I recently returned from a trip to Buenos Aires, which  is most popularly known for its Tango dancers, and great steaks.  What I didn’t know about was its unusual and perhaps controversial system for recycling.  Here is what I saw and was verified by a number of my Argentinian contacts.

Every late afternoon into the evening, thousands of very casually dressed people, wheel their shopping carts and trolley down the streets of B.A. sorting through the trash.  There are three basic groups: the bottle/glass collectors; the metal collectors and the paper collectors (called cartones.)  The cartones  open up plastic trash bags looking for all sorts of paper products but mostly fold up the large cardboard cartons that small businesses leave out on the side walk.

Each group (and in some cases a group is made up of family members from three generations) has its own streets and blocks that  it has claimed, so the territorial boundaries have been set and are handed down to the next generation.

The cartones are a separate working class group.  They live in the shanty towns outside the city and come into town via special trains just for them to accommodate their trolleys and shopping carts. The trains do not stop at the regular train platforms where folks are coming into town for their office and retail shop jobs.  These are windowless trains brought out of retirement, reserved just for the cartones.
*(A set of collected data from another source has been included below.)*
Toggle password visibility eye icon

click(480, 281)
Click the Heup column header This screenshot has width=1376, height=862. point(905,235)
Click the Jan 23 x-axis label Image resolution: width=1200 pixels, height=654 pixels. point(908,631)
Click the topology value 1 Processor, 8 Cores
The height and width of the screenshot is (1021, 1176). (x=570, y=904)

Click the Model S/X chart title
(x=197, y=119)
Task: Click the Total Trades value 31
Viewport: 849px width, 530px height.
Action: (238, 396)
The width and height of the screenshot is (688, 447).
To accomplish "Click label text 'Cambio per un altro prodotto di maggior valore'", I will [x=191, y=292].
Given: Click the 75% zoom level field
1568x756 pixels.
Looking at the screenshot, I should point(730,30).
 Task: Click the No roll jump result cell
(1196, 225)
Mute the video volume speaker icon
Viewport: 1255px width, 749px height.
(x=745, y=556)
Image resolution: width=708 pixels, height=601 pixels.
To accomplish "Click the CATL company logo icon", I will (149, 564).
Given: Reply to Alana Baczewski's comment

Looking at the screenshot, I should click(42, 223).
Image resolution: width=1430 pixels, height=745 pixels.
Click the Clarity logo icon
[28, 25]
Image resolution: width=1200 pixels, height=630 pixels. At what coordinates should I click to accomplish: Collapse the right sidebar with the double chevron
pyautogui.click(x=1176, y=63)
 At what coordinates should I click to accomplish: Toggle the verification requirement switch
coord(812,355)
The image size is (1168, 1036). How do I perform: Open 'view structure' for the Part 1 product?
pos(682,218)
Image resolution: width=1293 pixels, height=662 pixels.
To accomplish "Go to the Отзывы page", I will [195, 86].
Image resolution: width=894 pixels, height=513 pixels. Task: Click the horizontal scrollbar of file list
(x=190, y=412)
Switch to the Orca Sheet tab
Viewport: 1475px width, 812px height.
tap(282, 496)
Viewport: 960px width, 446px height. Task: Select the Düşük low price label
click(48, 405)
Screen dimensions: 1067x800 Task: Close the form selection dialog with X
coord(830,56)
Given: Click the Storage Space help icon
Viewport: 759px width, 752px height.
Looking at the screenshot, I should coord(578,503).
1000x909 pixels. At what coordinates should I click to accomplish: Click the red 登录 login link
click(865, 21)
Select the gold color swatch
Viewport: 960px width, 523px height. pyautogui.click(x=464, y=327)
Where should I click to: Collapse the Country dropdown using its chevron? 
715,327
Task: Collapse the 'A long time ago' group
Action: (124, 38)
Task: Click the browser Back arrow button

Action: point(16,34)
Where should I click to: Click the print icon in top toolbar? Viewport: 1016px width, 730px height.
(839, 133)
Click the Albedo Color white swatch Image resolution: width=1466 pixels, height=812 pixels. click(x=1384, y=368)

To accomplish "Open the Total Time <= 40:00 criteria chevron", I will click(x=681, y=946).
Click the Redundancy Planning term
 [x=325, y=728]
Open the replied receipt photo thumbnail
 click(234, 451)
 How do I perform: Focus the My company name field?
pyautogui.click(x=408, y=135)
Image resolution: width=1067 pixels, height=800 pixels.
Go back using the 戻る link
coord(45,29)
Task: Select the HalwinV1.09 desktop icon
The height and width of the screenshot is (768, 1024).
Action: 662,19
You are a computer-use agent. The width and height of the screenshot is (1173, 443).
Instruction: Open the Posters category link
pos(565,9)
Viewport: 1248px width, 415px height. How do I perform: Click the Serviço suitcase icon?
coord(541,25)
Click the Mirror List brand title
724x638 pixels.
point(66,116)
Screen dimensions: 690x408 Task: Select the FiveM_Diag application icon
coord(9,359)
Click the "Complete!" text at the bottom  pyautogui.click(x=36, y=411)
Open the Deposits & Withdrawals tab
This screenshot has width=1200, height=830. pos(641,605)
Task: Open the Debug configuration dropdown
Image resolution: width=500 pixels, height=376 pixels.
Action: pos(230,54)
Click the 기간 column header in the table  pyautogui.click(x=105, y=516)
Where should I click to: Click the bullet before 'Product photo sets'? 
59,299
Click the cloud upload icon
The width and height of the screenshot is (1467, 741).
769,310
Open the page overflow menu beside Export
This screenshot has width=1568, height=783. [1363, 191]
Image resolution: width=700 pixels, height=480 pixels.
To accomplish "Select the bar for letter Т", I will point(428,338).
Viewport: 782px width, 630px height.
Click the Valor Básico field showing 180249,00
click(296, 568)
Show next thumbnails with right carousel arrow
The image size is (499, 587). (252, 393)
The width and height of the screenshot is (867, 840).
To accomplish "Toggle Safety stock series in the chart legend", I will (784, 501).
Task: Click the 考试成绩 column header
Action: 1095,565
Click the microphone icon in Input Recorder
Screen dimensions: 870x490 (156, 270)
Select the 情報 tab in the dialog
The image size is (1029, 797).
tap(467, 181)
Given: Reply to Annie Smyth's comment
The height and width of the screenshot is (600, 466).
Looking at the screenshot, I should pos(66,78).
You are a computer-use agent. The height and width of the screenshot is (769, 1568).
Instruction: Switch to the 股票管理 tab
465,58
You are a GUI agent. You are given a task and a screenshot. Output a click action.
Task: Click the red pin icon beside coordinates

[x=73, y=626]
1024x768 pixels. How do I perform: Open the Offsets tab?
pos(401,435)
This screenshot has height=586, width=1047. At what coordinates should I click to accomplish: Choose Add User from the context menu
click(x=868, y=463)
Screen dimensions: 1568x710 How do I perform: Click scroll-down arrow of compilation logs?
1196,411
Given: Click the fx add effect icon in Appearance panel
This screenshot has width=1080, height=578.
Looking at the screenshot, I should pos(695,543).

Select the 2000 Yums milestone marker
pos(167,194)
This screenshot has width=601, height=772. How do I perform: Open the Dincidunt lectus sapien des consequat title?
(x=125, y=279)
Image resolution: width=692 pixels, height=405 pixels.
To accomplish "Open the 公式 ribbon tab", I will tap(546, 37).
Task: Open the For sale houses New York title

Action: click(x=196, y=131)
And what was my response?  Compassion? Sympathy? Outrage? At first, yes.  And then I thought, “how amazing!”  The cartones have built an industry that creates jobs and at the same time addresses environmental concerns.  How strange.  Am I outraged at a government that allows this or am I impressed at the resourcefulness of a group of people that had no jobs before. Outrage or resourcefulness?  Outrage or resourceful? What do you think?